While there's a considerable lag between central-bank moves and their effect on the economy, U.S. consumers haven't yet begun to feel the full fallout from the credit crisis. Fed Chairman Ben Bernanke will be under pressure to push rates even lower.
Turning Japanese
``For all practical purposes, we're in liquidity trap territory,'' Krugman told Bloomberg's Tom Keene on Oct. 6. ``Bernanke can cut rates some more, but it's not going to have any impact on the real economy. So yes, traditional, conventional monetary policy is out of room. No more bullets.'' America, Krugman added, ``has turned Japanese.''
Added Jon Corzine, the New Jersey governor and former chairman of Goldman, Sachs & Co., in an Oct. 12 interview with NBC: ``What is maybe most important, we need a real economic stimulus. We're in what you call a liquidity trap.''
Krugman did as much as anyone to popularize the phrase generally thought to be coined by John Maynard Keynes. The Nobel committee honoring Krugman at this point in time seems part of a growing realization that Keynesianism, with its emphasis on the government's role in the economy, isn't dead after all.
`Comrade Bush'
Far from it. At the rate the U.S. is socializing its financial system, it seems only a matter of time before airlines, automakers and major retailers find their way onto the government's balance sheet. It would be the ultimate irony if the U.S. had to bail out Wal-Mart Stores Inc. with borrowed Chinese money so that it can support all those Chinese factory workers.

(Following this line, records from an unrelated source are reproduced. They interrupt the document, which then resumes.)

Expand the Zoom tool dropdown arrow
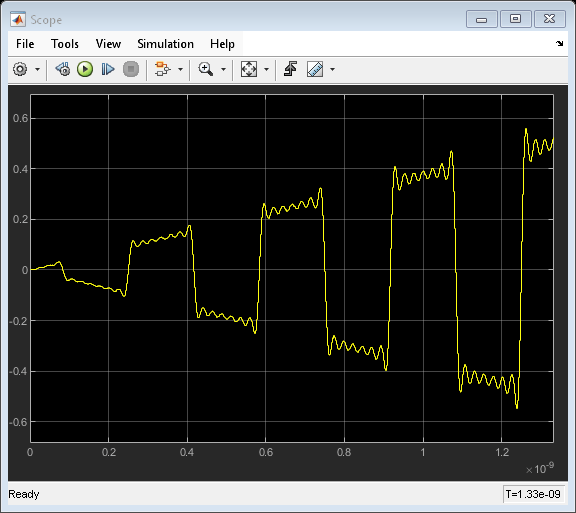 click(223, 69)
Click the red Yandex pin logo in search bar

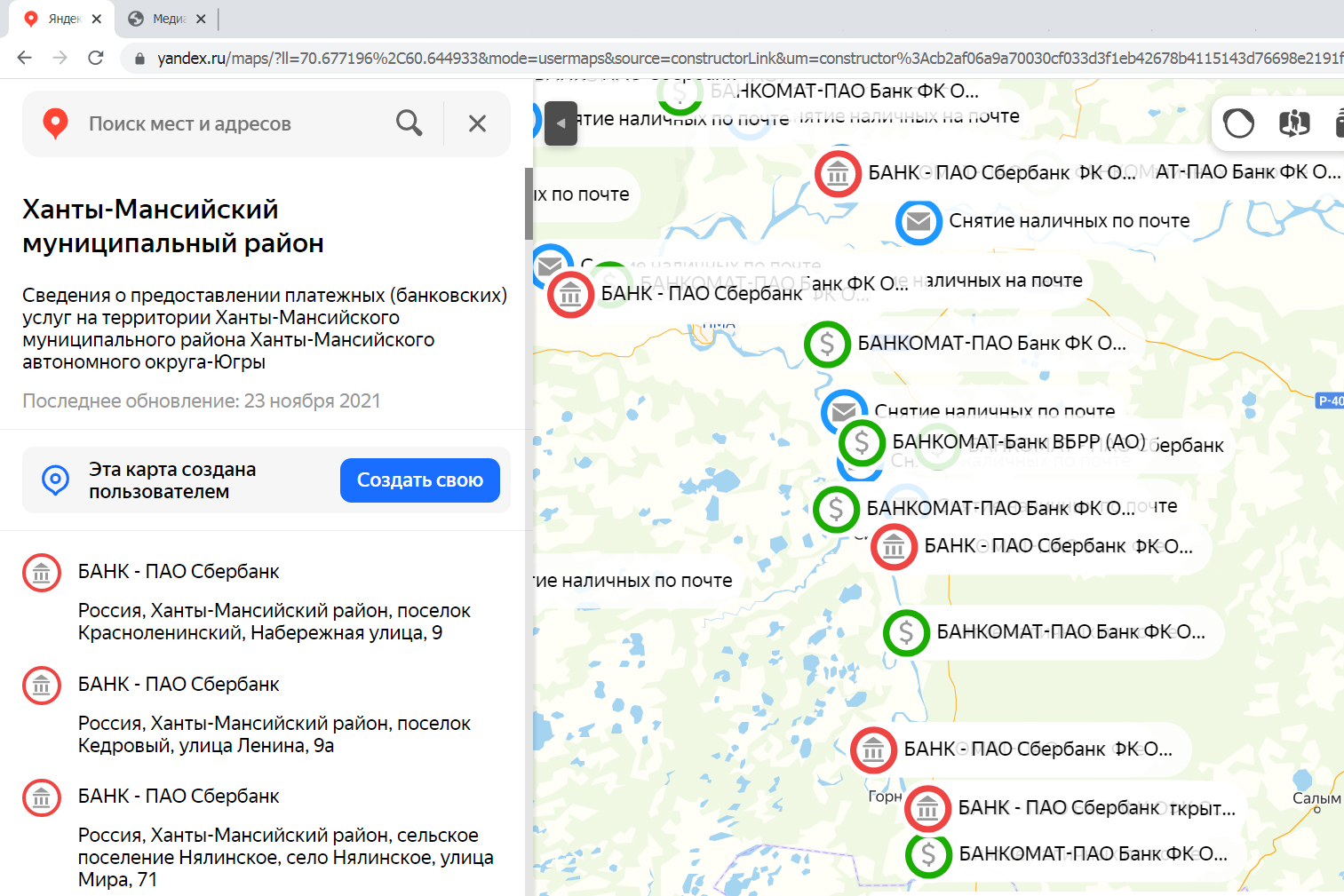tap(56, 123)
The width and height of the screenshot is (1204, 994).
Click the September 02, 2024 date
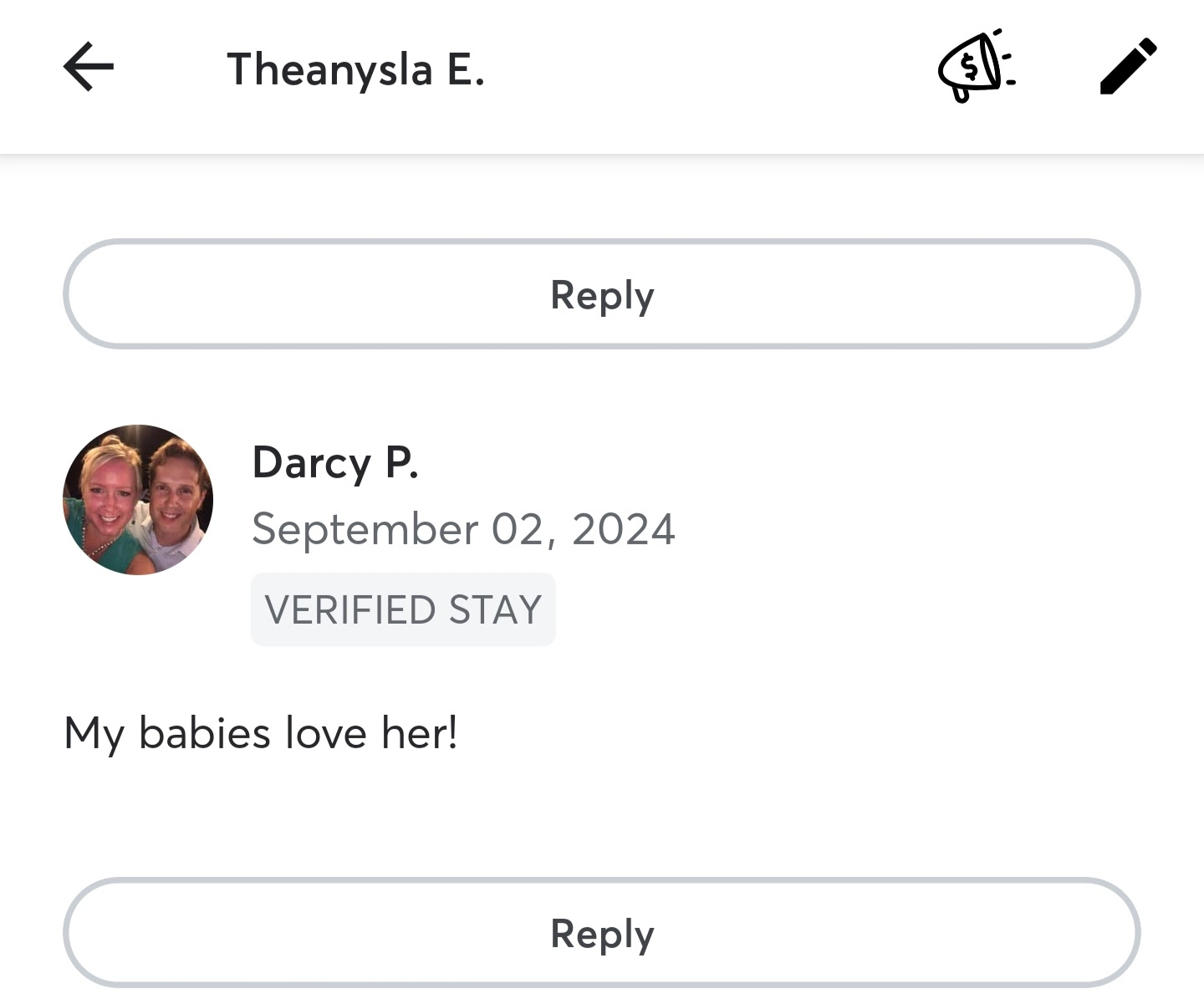[463, 529]
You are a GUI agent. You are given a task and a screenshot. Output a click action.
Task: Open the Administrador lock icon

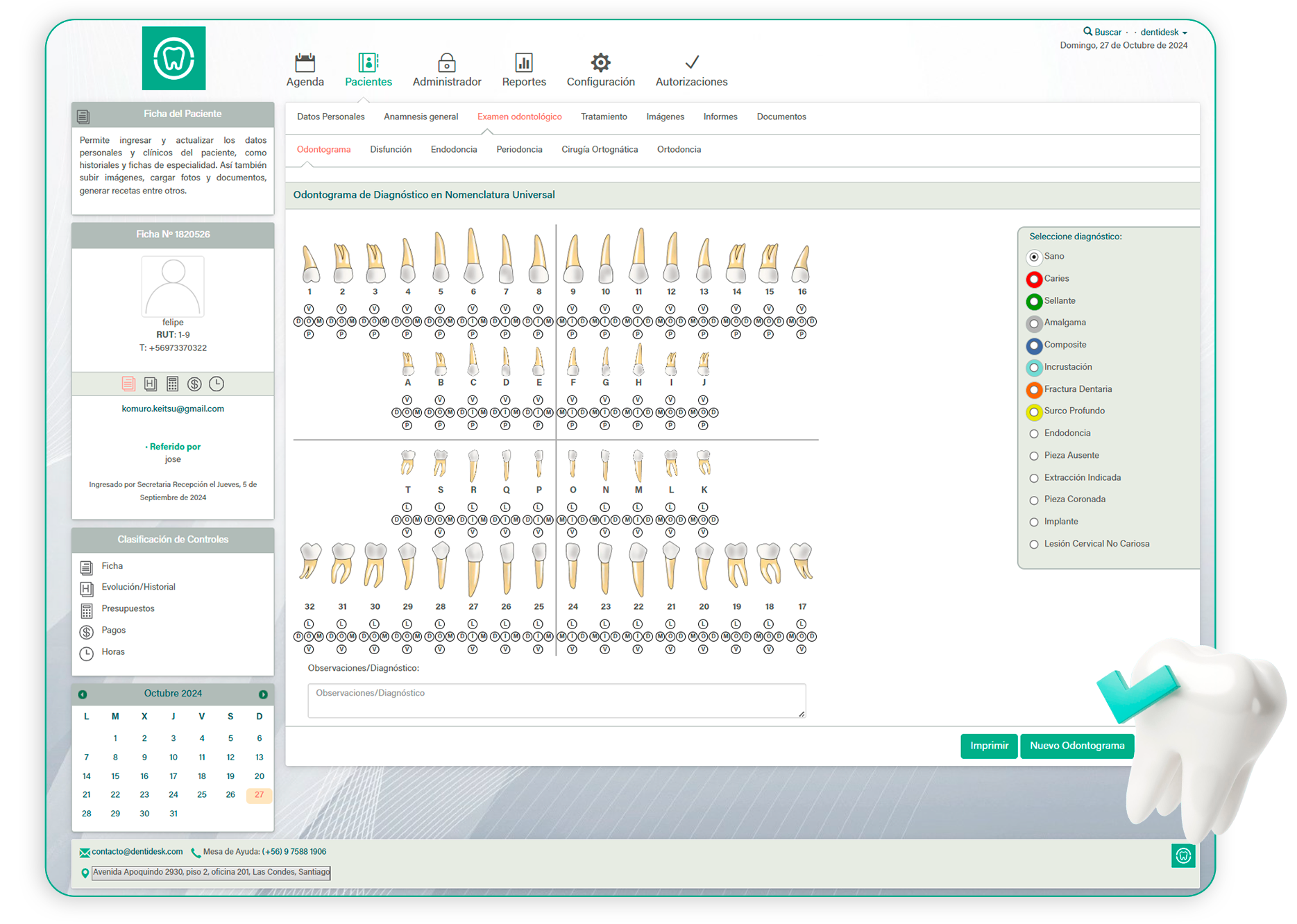tap(446, 63)
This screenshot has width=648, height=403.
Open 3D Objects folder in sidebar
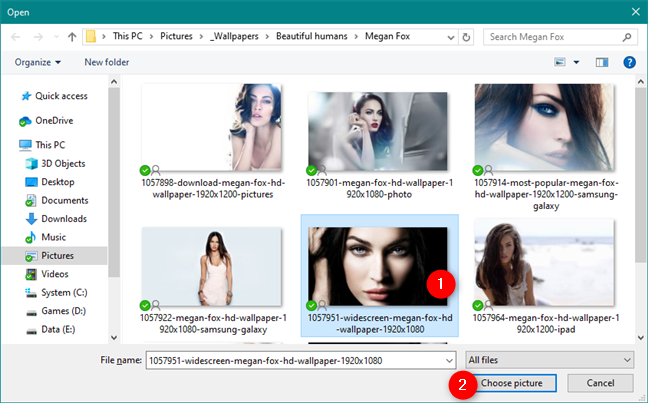click(64, 163)
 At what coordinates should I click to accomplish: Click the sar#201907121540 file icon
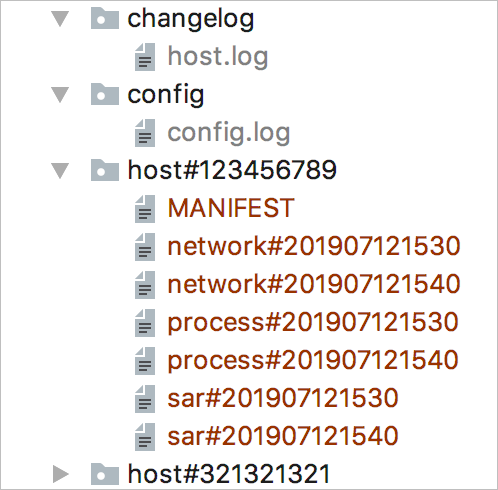[145, 437]
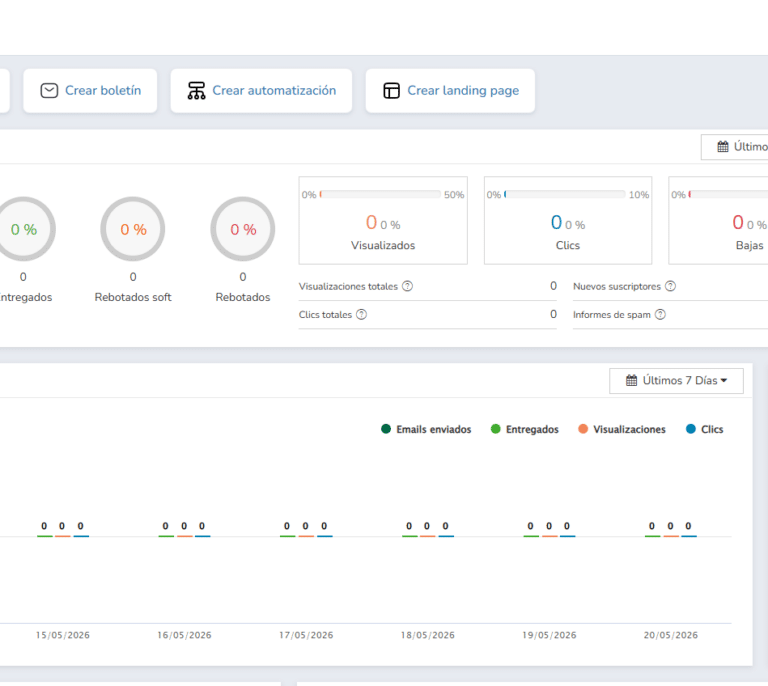Click Crear landing page button
768x686 pixels.
450,91
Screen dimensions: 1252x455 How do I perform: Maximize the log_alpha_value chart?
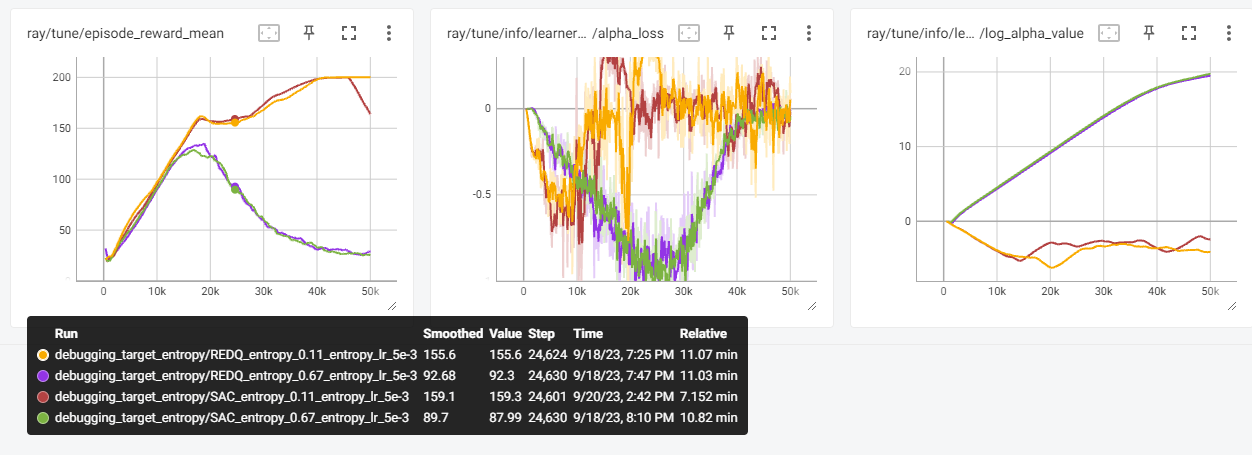coord(1189,33)
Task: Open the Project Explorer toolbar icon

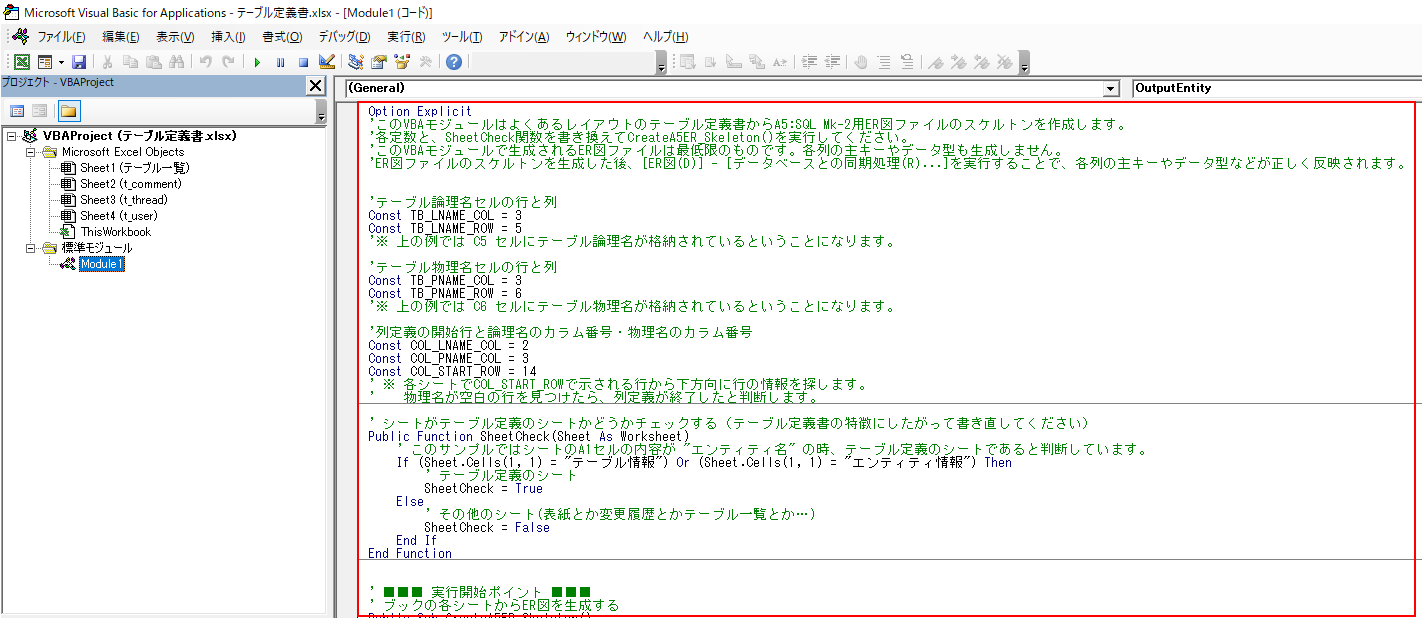Action: click(x=357, y=62)
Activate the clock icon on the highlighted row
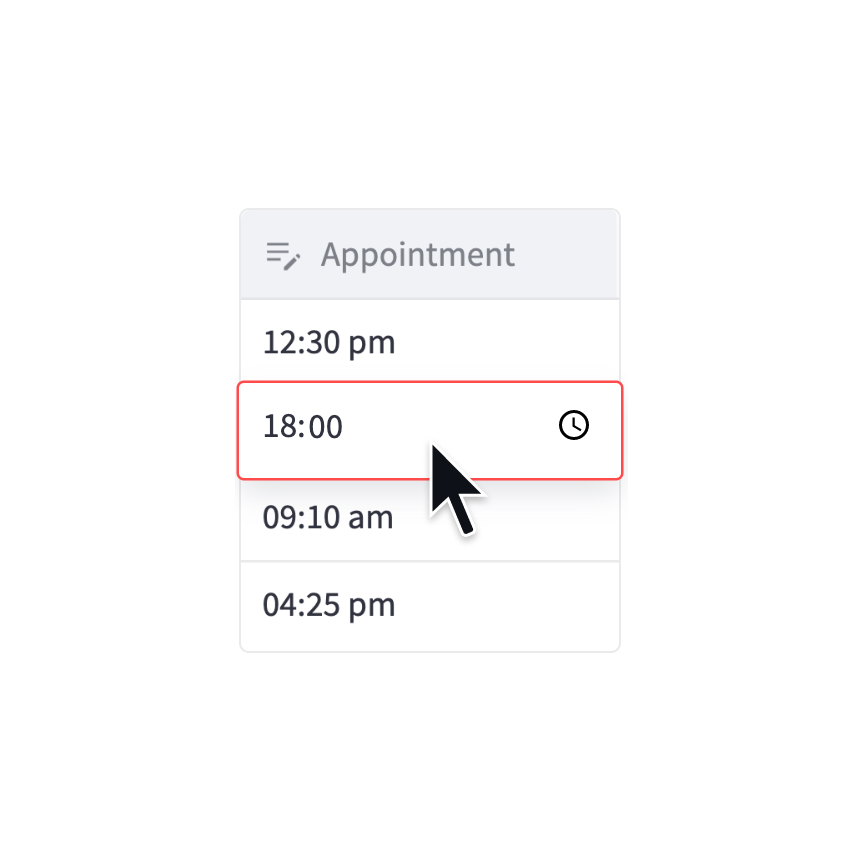 (573, 425)
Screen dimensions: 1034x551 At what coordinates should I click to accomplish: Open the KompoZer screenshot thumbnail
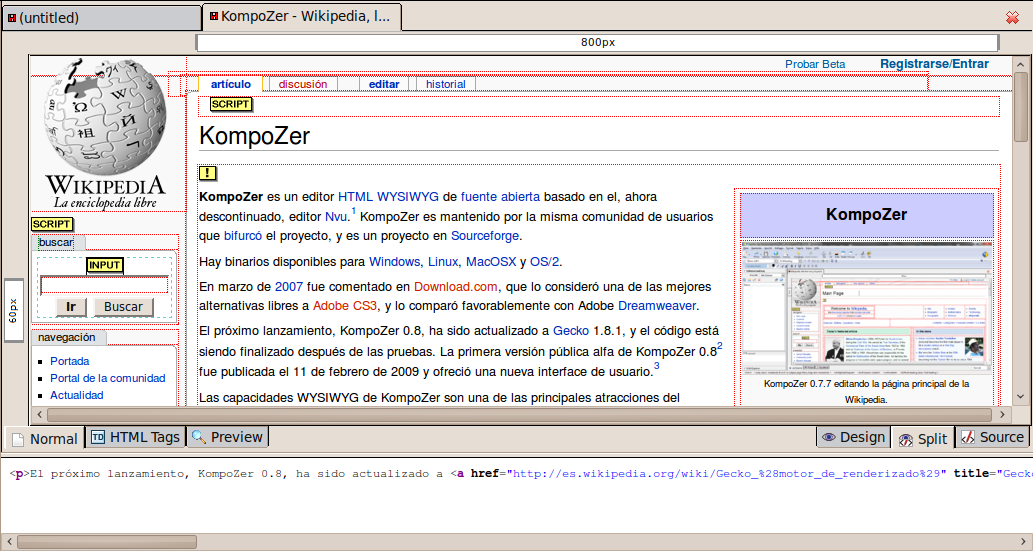click(866, 309)
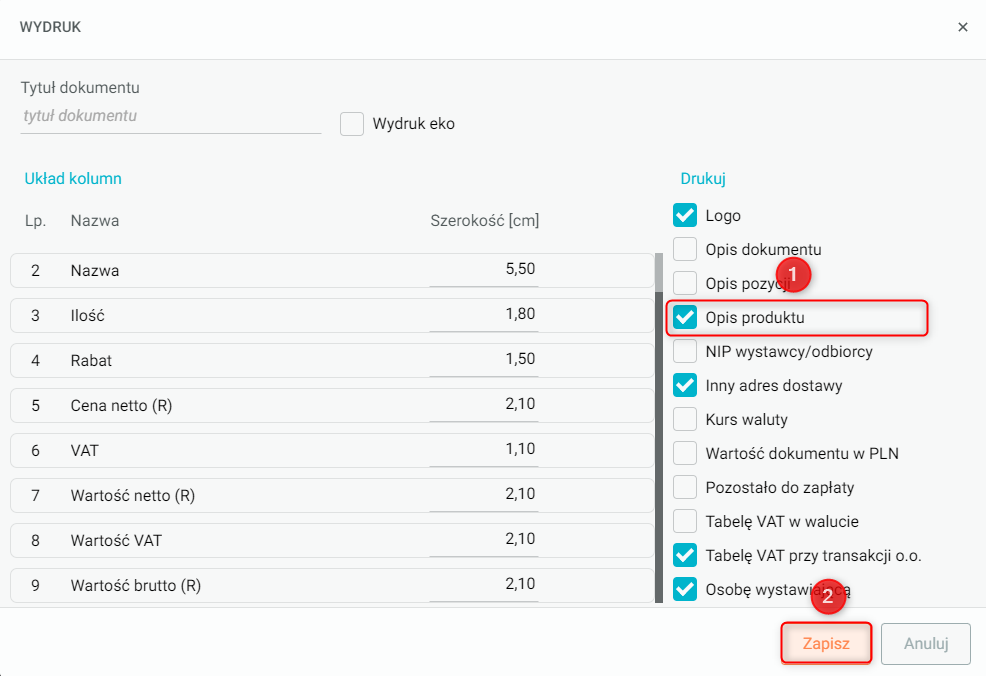Uncheck the Logo checkbox
The height and width of the screenshot is (676, 986).
click(685, 215)
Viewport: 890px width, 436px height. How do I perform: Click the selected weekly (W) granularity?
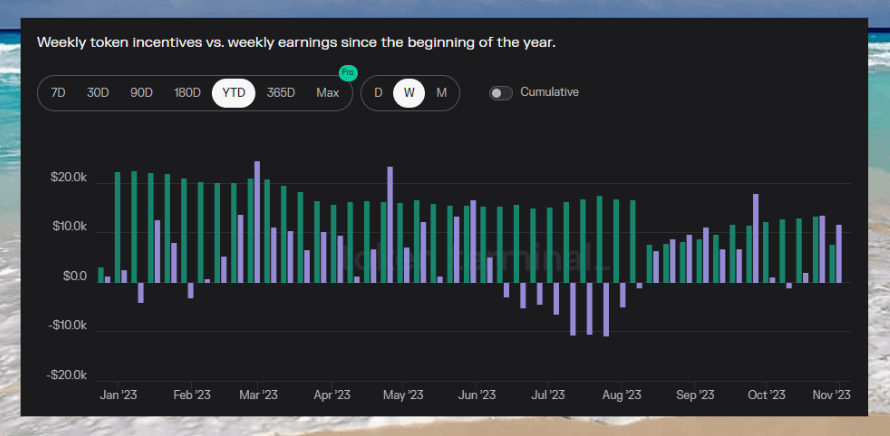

Globalization is bringing the world full circle -- from state-owned companies to privatization to the re-nationalization of those enterprises. It's no wonder Venezuelan President Hugo Chavez is referring to the U.S. leader as ``Comrade Bush'' and saying ``now Bush is to the left of even me.''
While that's an overstatement, the policies long advocated by Keynes, and more recently by Krugman, will have more sway than those of laissez-faire capitalism enthusiast Milton Friedman. You can bet worsening market turmoil will prompt Asian governments to follow the U.S.'s lead on public bailouts.
Among the biggest risks is central-bank impotence. As Neil Mellor, London-based currency strategist at Bank of New York Mellon Corp., points out, the mere fact investors are talking about liquidity traps could feed a ``self-perpetuating gloom.'' Keynes, after all, spoke of the mysterious role of ``animal spirits'' in economies.
It was in a similar vein that in 1998 Krugman published his widely circulated paper on Japan's liquidity woes. Krugman speaks of the forces haunting Asia's biggest economy as if they were ghosts in an otherwise functioning machine.
Japan's credit system remains more trapped than free. It's a reminder things could get worse if other nations turn Japanese.
(William Pesek is a Bloomberg News columnist. The opinions expressed are his own.)